Black Bottom Pie
This classic meringue-and-custard dessert originated in the American South around the turn of the twentieth century. The bottom layer of chocolate pastry cream was thought to signify the dark, swampy lowlands lying along the Mississippi River.
- Yield: Makes 10-inch pie
Source: Martha Stewart Living, June 2001
- Unsalted butter, for pie plate
- All-purpose flour, for dusting
- Pate Brisee
- 1 1/2 ounces semisweet chocolate, coarsely chopped
- 1/4 cup cold water
- 1 envelope gelatin
- 4 large eggs, separated
- 1 cup sugar
- 2 tablespoons cornstarch
- 2 cups milk
- 2 teaspoons pure vanilla extract
- 1/4 teaspoon salt
- 1/4 teaspoon cream of tartar
- 1 tablespoon dark rum
- 1 cup heavy cream
- 1/4 cup chocolate shavings, for decorating
To make the crust: Lightly butter a 10-inch pie plate. On a lightly floured board, roll out the half of the pate brisee to a 1/8-inch thickness (unused dough can be wrapped and plastic and stored in the refrigerator or freezer). Place the dough in the pie plate, and press it into the bottom edges and along the sides. Trim the dough using scissors or a sharp paring knife. Crimp or decorate the edges of the crust if desired. Chill crust for 30 minutes.
Preheat the oven to 375 degrees. Carefully line the pie plate with parchment paper, gently pressing the parchment into the edges of the crust; weigh down parchment with dried beans or pie weights. Bake until edges of pastry begin to turn golden, about 15 minutes. Carefully remove pie weights and parchment paper. Continue to bake until crust is golden brown, 15 to 20 minutes more. Transfer the crust to a wire rack to cool completely.
To make the filling: Prepare an ice-water bath. In the top of a double boiler or in a heat-proof bowl set over simmering water, melt chocolate; set aside. Place 1/4 cup cold water in a small bowl, and sprinkle gelatin over it; set aside to soften.
In a medium bowl, whisk together 4 egg yolks, 1/4 cup sugar, and the cornstarch; set aside. In a medium saucepan, combine milk and 1/4 cup sugar. Bring just to a boil. Add about one-quarter of the hot-milk mixture to the egg mixture, whisking constantly, until combined. Return egg-milk mixture to saucepan, and bring to a boil. Remove from heat when mixture has boiled and thickened, 3 to 4 minutes.
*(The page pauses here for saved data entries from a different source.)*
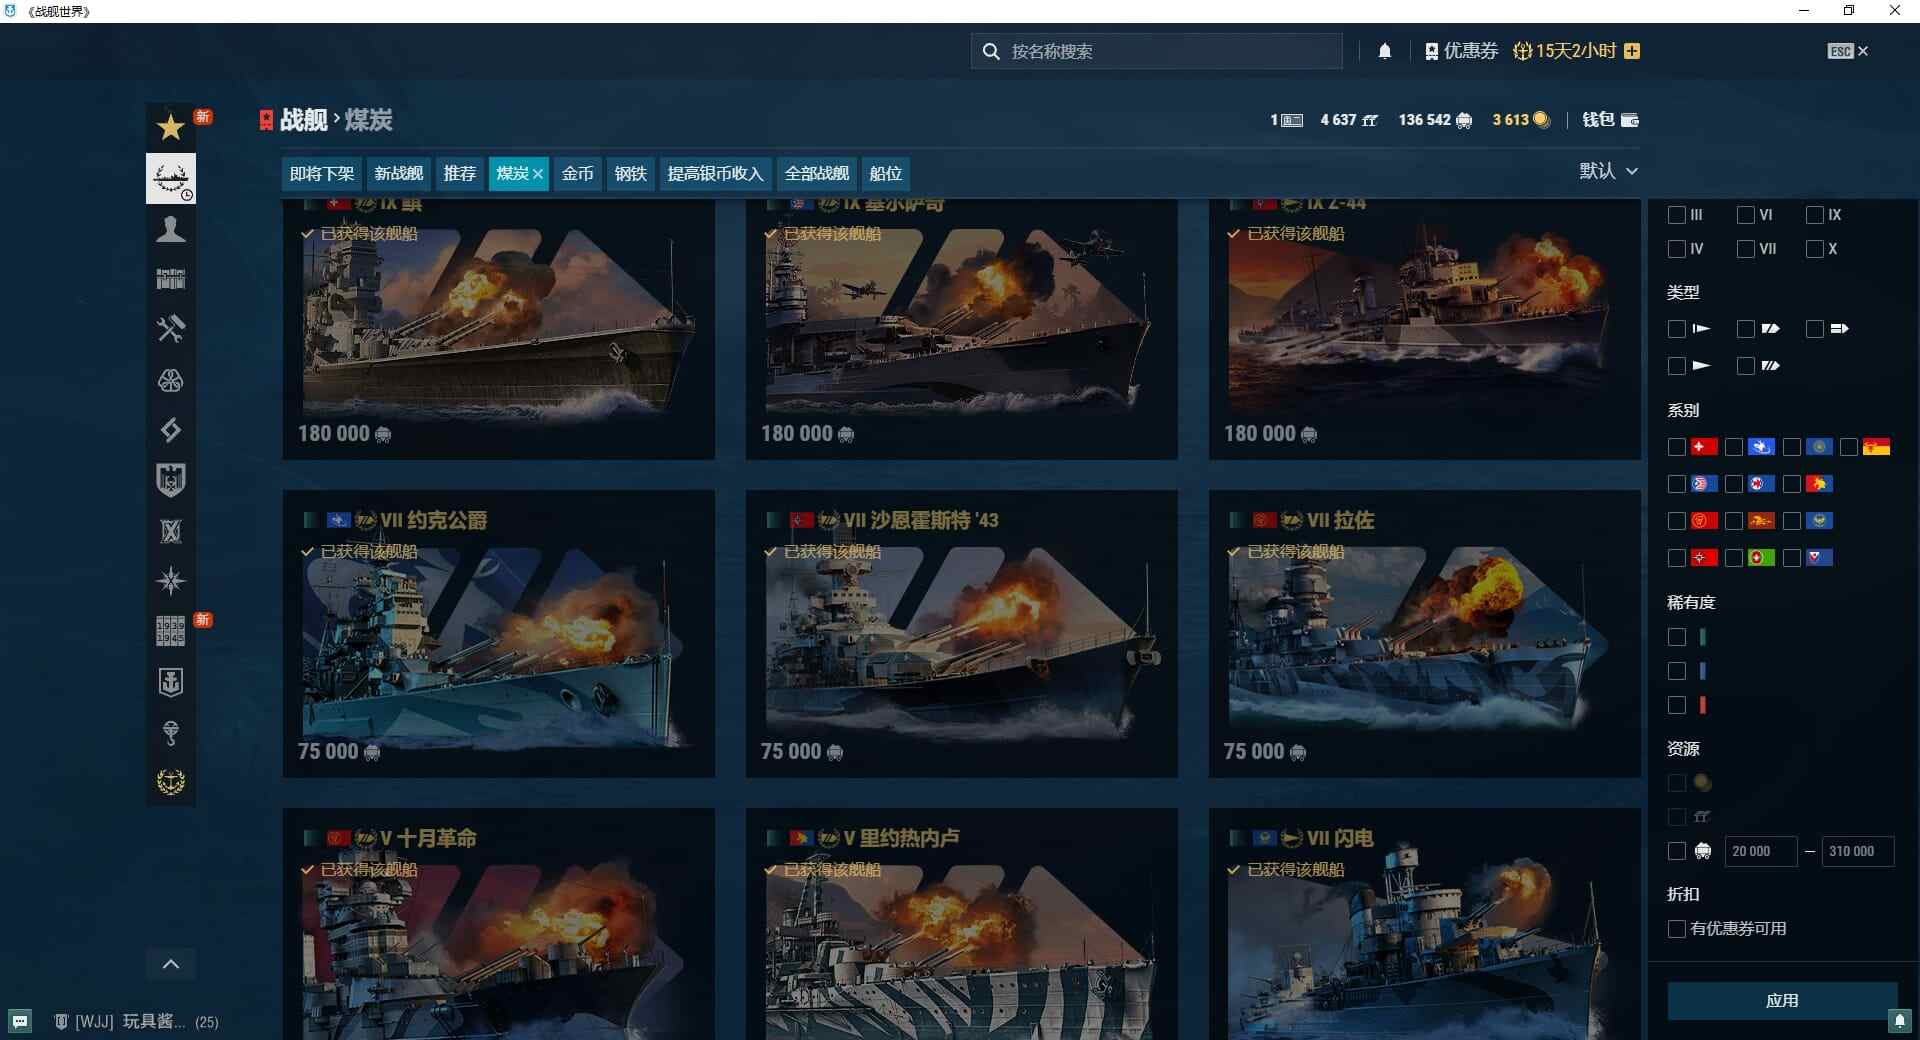This screenshot has height=1040, width=1920.
Task: Click the 应用 apply button
Action: pyautogui.click(x=1784, y=1000)
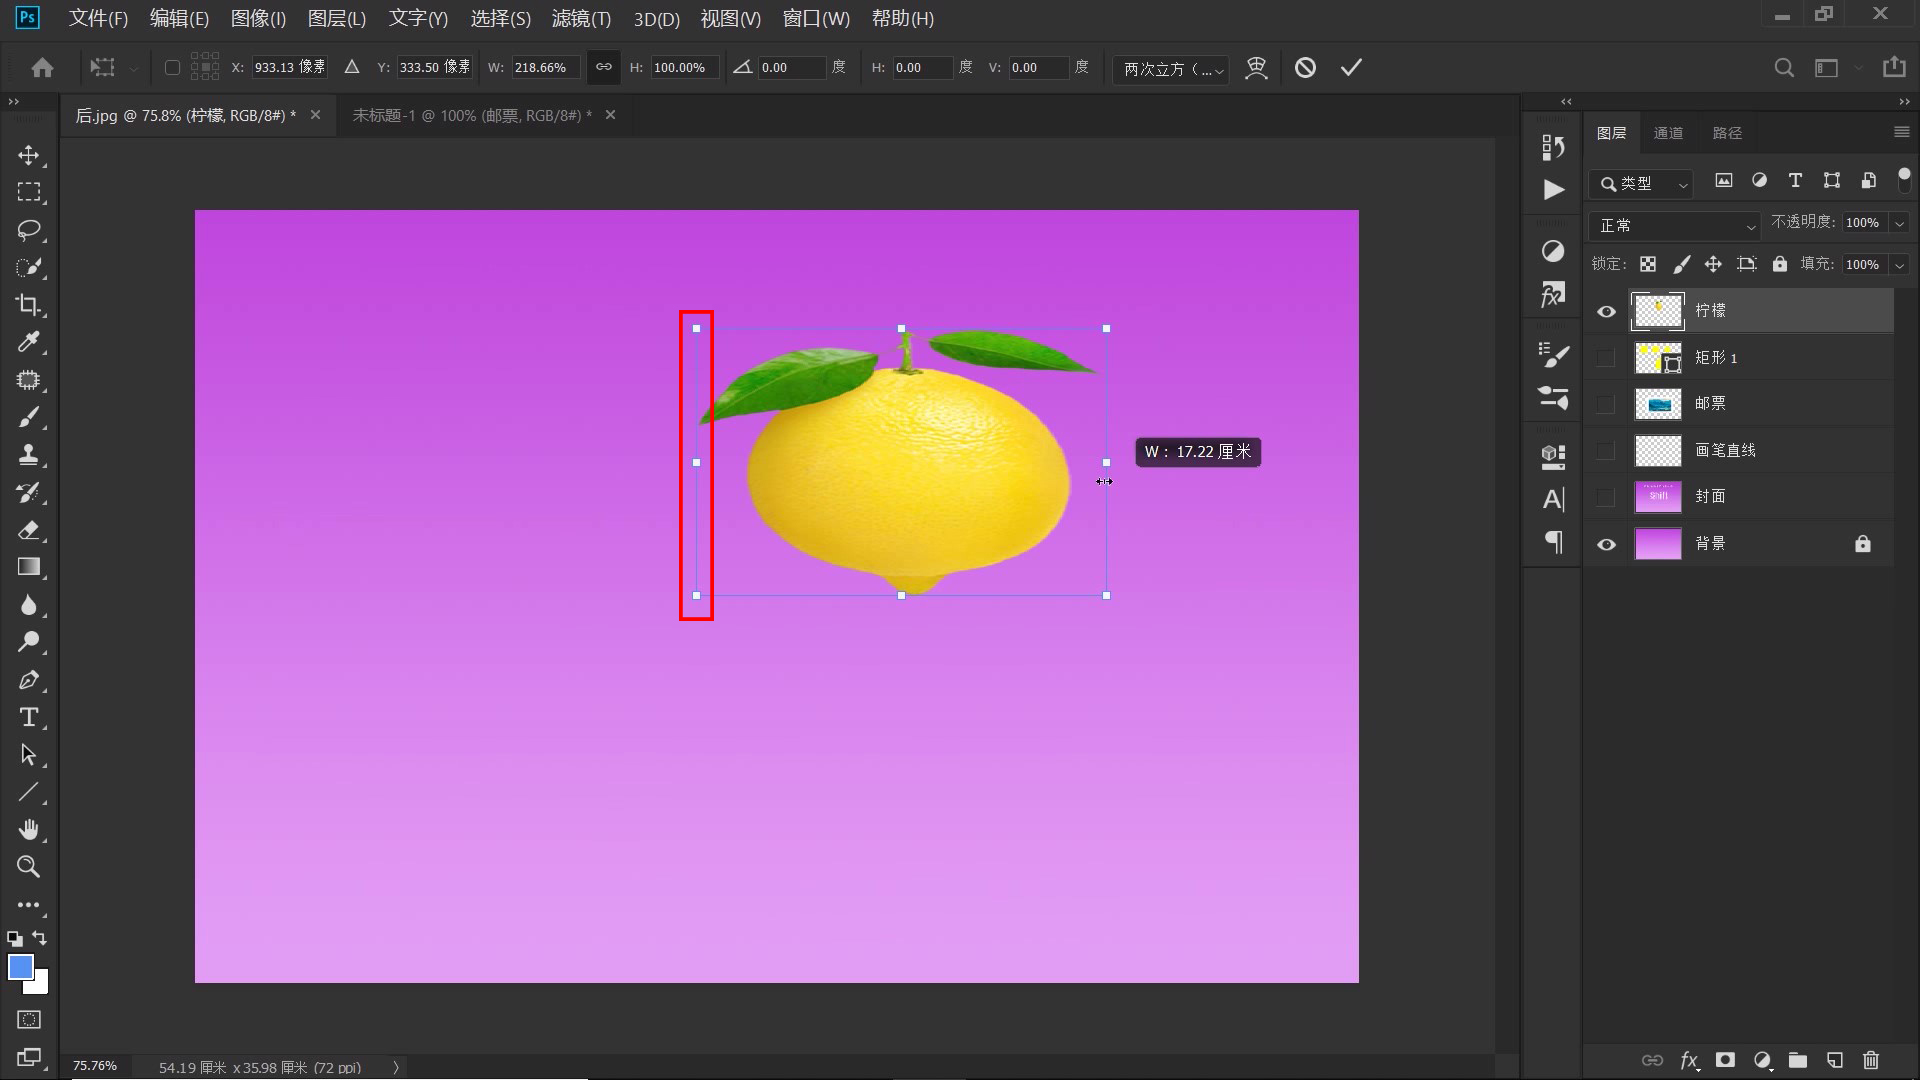This screenshot has height=1080, width=1920.
Task: Cancel the transform operation
Action: (1305, 67)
Measure out 1 cup of custard, and transfer to a medium bowl. Add the melted chocolate and vanilla to it, stirring until the chocolate is melted. Transfer the bowl to the ice-water bath to cool completely. When cool, spread evenly in the bottom of the pie crust. Transfer pie crust to refrigerator until set, about 5 minutes. Add softened gelatin to remaining custard. Transfer pan to the ice-water bath to cool until just beginning to set.
In the bowl of an electric mixer fitted with the whisk attachment, beat egg whites with salt and cream of tartar until soft peaks form. With machine running, gradually add remaining 1/2 cup sugar, and beat until stiff glossy peaks form. Stir 1/3 of whipped egg whites into custard to lighten. Gently but thoroughly fold in remaining whites and rum. Spread over chocolate layer. Refrigerate pie for at least 3 hours and up to overnight.
Whip cream until stiff peaks form. Spread over custard or pipe on top with a pastry bag fitted with a star tip. Sprinkle chocolate shavings on top. Chill until ready to serve.